Aim: Please copy all of the following data word for word.

Saved data entries
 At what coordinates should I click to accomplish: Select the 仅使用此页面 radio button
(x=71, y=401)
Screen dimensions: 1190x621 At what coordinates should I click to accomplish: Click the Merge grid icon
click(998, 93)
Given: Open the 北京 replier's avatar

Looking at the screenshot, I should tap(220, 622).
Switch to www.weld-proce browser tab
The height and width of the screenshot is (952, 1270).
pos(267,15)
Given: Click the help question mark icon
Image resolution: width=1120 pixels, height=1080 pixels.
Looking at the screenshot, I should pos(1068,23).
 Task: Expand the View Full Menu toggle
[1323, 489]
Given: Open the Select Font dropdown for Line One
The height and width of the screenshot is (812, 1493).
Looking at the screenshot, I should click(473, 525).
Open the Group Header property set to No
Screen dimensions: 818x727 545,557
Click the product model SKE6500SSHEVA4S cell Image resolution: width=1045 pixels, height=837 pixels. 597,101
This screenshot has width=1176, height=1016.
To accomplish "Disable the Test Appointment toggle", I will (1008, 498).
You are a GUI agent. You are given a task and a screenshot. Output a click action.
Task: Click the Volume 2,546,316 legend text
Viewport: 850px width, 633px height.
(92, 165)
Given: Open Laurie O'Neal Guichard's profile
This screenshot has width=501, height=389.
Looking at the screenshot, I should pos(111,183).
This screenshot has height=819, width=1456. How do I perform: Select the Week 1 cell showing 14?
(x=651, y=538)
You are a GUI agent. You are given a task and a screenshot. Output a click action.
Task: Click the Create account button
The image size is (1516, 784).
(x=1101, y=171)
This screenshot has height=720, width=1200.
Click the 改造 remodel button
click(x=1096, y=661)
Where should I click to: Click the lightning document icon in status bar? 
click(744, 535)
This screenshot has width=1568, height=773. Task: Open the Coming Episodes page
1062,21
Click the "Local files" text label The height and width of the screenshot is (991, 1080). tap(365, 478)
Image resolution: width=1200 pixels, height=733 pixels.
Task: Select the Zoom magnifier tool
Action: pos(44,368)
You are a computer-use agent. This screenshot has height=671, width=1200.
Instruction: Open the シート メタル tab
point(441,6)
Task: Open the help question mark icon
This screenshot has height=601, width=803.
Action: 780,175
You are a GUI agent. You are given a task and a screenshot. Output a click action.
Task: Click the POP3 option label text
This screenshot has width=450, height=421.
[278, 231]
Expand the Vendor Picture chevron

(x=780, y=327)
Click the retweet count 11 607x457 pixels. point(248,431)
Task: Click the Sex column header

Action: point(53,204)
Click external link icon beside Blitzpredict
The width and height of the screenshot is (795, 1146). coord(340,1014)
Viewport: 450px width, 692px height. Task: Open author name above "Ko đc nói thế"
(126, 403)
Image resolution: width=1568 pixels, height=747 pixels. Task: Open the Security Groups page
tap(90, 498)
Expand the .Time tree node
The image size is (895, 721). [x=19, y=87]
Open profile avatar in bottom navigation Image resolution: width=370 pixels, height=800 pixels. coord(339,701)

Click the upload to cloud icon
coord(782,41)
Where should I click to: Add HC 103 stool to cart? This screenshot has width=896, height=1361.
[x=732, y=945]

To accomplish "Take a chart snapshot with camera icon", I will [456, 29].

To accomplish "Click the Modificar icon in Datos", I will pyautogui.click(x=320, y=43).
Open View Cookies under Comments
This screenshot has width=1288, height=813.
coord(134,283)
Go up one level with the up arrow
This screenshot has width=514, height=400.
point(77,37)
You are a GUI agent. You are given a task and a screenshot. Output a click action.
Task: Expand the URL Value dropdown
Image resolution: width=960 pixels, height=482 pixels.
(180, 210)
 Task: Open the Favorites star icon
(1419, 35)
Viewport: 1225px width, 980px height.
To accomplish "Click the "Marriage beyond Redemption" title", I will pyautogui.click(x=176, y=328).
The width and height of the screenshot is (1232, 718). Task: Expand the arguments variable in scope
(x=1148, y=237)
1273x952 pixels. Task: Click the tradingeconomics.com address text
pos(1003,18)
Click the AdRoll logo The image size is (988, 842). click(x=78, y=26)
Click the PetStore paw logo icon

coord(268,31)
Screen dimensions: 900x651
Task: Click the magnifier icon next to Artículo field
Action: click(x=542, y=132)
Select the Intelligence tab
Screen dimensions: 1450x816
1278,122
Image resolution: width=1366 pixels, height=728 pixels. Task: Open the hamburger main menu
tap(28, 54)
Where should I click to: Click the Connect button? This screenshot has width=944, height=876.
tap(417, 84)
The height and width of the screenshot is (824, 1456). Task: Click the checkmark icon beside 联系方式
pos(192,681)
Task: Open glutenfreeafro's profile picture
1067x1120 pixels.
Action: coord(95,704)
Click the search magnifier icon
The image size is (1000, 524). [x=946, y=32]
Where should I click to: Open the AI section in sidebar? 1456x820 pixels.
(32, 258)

Result:
 At what coordinates should I click to accomplish: Select the 仅使用此页面 radio button
(x=71, y=401)
Screen dimensions: 1190x621 At what coordinates should I click to accomplish: Click the Merge grid icon
click(998, 93)
Given: Open the 北京 replier's avatar

Looking at the screenshot, I should tap(220, 622).
Switch to www.weld-proce browser tab
The height and width of the screenshot is (952, 1270).
pos(267,15)
Given: Click the help question mark icon
Image resolution: width=1120 pixels, height=1080 pixels.
Looking at the screenshot, I should pos(1068,23).
 Task: Expand the View Full Menu toggle
[1323, 489]
Given: Open the Select Font dropdown for Line One
The height and width of the screenshot is (812, 1493).
Looking at the screenshot, I should click(473, 525).
Open the Group Header property set to No
Screen dimensions: 818x727 545,557
Click the product model SKE6500SSHEVA4S cell Image resolution: width=1045 pixels, height=837 pixels. 597,101
This screenshot has width=1176, height=1016.
To accomplish "Disable the Test Appointment toggle", I will (1008, 498).
You are a GUI agent. You are given a task and a screenshot. Output a click action.
Task: Click the Volume 2,546,316 legend text
Viewport: 850px width, 633px height.
(92, 165)
Given: Open Laurie O'Neal Guichard's profile
This screenshot has width=501, height=389.
Looking at the screenshot, I should pos(111,183).
This screenshot has height=819, width=1456. How do I perform: Select the Week 1 cell showing 14?
(x=651, y=538)
You are a GUI agent. You are given a task and a screenshot. Output a click action.
Task: Click the Create account button
The image size is (1516, 784).
(x=1101, y=171)
This screenshot has height=720, width=1200.
Click the 改造 remodel button
click(x=1096, y=661)
Where should I click to: Click the lightning document icon in status bar? 
click(744, 535)
This screenshot has width=1568, height=773. Task: Open the Coming Episodes page
1062,21
Click the "Local files" text label The height and width of the screenshot is (991, 1080). tap(365, 478)
Image resolution: width=1200 pixels, height=733 pixels.
Task: Select the Zoom magnifier tool
Action: pos(44,368)
You are a computer-use agent. This screenshot has height=671, width=1200.
Instruction: Open the シート メタル tab
point(441,6)
Task: Open the help question mark icon
This screenshot has height=601, width=803.
Action: 780,175
You are a GUI agent. You are given a task and a screenshot. Output a click action.
Task: Click the POP3 option label text
This screenshot has width=450, height=421.
[278, 231]
Expand the Vendor Picture chevron

(x=780, y=327)
Click the retweet count 11 607x457 pixels. point(248,431)
Task: Click the Sex column header

Action: point(53,204)
Click external link icon beside Blitzpredict
The width and height of the screenshot is (795, 1146). coord(340,1014)
Viewport: 450px width, 692px height. Task: Open author name above "Ko đc nói thế"
(126, 403)
Image resolution: width=1568 pixels, height=747 pixels. Task: Open the Security Groups page
tap(90, 498)
Expand the .Time tree node
The image size is (895, 721). [x=19, y=87]
Open profile avatar in bottom navigation Image resolution: width=370 pixels, height=800 pixels. coord(339,701)

Click the upload to cloud icon
coord(782,41)
Where should I click to: Add HC 103 stool to cart? This screenshot has width=896, height=1361.
[x=732, y=945]

To accomplish "Take a chart snapshot with camera icon", I will [456, 29].

To accomplish "Click the Modificar icon in Datos", I will pyautogui.click(x=320, y=43).
Open View Cookies under Comments
This screenshot has width=1288, height=813.
coord(134,283)
Go up one level with the up arrow
This screenshot has width=514, height=400.
point(77,37)
You are a GUI agent. You are given a task and a screenshot. Output a click action.
Task: Expand the URL Value dropdown
Image resolution: width=960 pixels, height=482 pixels.
(180, 210)
 Task: Open the Favorites star icon
(1419, 35)
Viewport: 1225px width, 980px height.
To accomplish "Click the "Marriage beyond Redemption" title", I will pyautogui.click(x=176, y=328).
The width and height of the screenshot is (1232, 718). Task: Expand the arguments variable in scope
(x=1148, y=237)
1273x952 pixels. Task: Click the tradingeconomics.com address text
pos(1003,18)
Click the AdRoll logo The image size is (988, 842). click(x=78, y=26)
Click the PetStore paw logo icon

coord(268,31)
Screen dimensions: 900x651
Task: Click the magnifier icon next to Artículo field
Action: click(x=542, y=132)
Select the Intelligence tab
Screen dimensions: 1450x816
1278,122
Image resolution: width=1366 pixels, height=728 pixels. Task: Open the hamburger main menu
tap(28, 54)
Where should I click to: Click the Connect button? This screenshot has width=944, height=876.
tap(417, 84)
The height and width of the screenshot is (824, 1456). Task: Click the checkmark icon beside 联系方式
pos(192,681)
Task: Open glutenfreeafro's profile picture
1067x1120 pixels.
Action: coord(95,704)
Click the search magnifier icon
The image size is (1000, 524). [x=946, y=32]
Where should I click to: Open the AI section in sidebar? 1456x820 pixels.
(32, 258)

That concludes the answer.